A wonderful thing about keras is that it comes with several datasets on it including CIFAR10, MNIST, and many more. For our toy example, we will use the 1970s Boston housing survey dataset. This dataset contains 13 variables regarding various features of 506 neighborhoods in Boston, including crime rates, retail presence, and many others. Using these attributes, we are going to attempt to building a model that predicts the median home value of the neighborhood. The dataset conveniently comes divided into training and testing data. Thus, all we need to do is load them into variables.

boston <- dataset_boston_housing()
train_x <- boston$train$x
train_y <- boston$train$y
test_x <- boston$test$x
test_y <- boston$test$y

47.3 Building a model

We will now design a simple sequential model architecture of three dense layers with 100, 25, and 1 neurons, respectively. For our activation function, we will use relu. This is an extraordinarily popular activation function as it maps non-linear trends very well. Other popular activation function include hyperbolic tangent and sigmoid. This is obviously much too complex of an architecture for this dataset. However, we are merely interested in showing interesting model specifications. Notice that this model takes in a vector with a length of 13 and outputs a scalar value.

model <- keras_model_sequential()

model %>% layer_dense(units = 100, activation = "relu", input_shape = c(13)) %>%
layer_dense(units = 25, activation = "relu") %>%
layer_dense(units = 1, activation = "relu")

Now that we have designed our architecture, we must compile the model. In this function, we define the loss function and optimizer for training. Since we are mapping to a single continuous value, mean squared error is a good choice for the loss function. If this were a classification problem, we would probabily use the categorical cross-entropy loss function, or some other more fitting loss function. For our optimizer, we will choose adam, which is the most commonly used optimizer in industry. This code establishes several hyperparameters of our model and prepares it to be trained.
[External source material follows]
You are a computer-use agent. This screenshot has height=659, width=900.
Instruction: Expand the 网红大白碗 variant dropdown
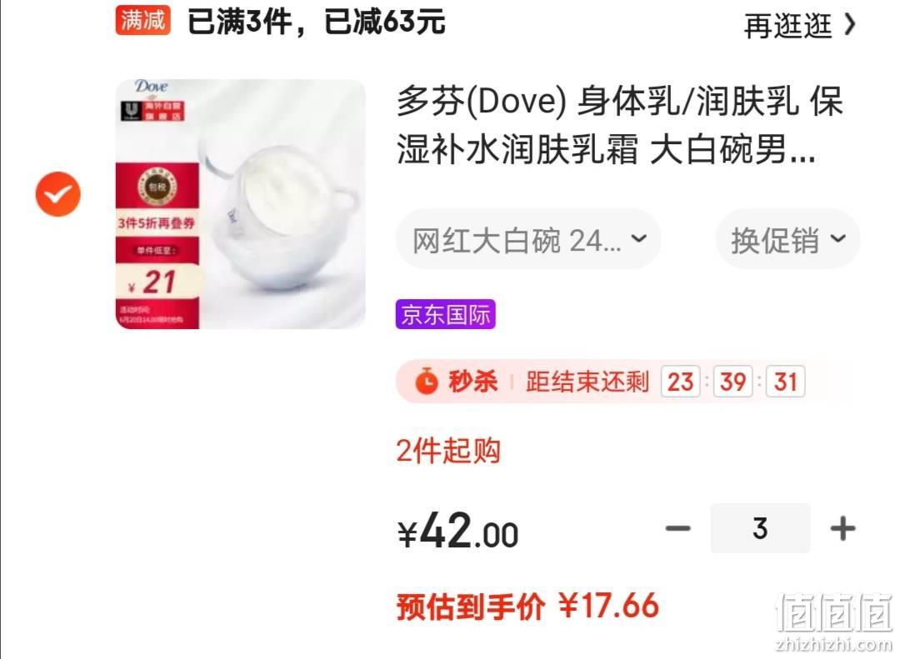tap(528, 239)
compile(model, loss = "mse", optimizer = optimizer_adam())

Now, the real fun. In this code section, we get to see our model in action. For the purposes of this tutorial, we are going to train on the entire training set. Ordinarily, we would partition off a section of the training set for validation purposes. Instead, we will use the testing set as our validation set. The fit function allows us to select how many times we would like backpropagate the errors through the network as well as the batch size of training examples being fed into the network. The fit function returns the loss of both the training and validation set after each iteration. We will store these values in the history variable for later purposes.

history <- fit(model, train_x, train_y, epochs=50, batch_size = 100, validation_data = list(test_x, test_y))

Suppose we would now like to visualize the training and validation losses over the epochs. We simply use the plot function on the history variable. This provides valuable information regarding the fit of our model.

plot(history)

Congratulations, you have just trained a neural network. As you can see, we have achieved pretty good mean squared loss for both partitions of the dataset. Hence, we have a fairly

I hope this tutorial has taught you some of the interesting things you can do with the keras R package.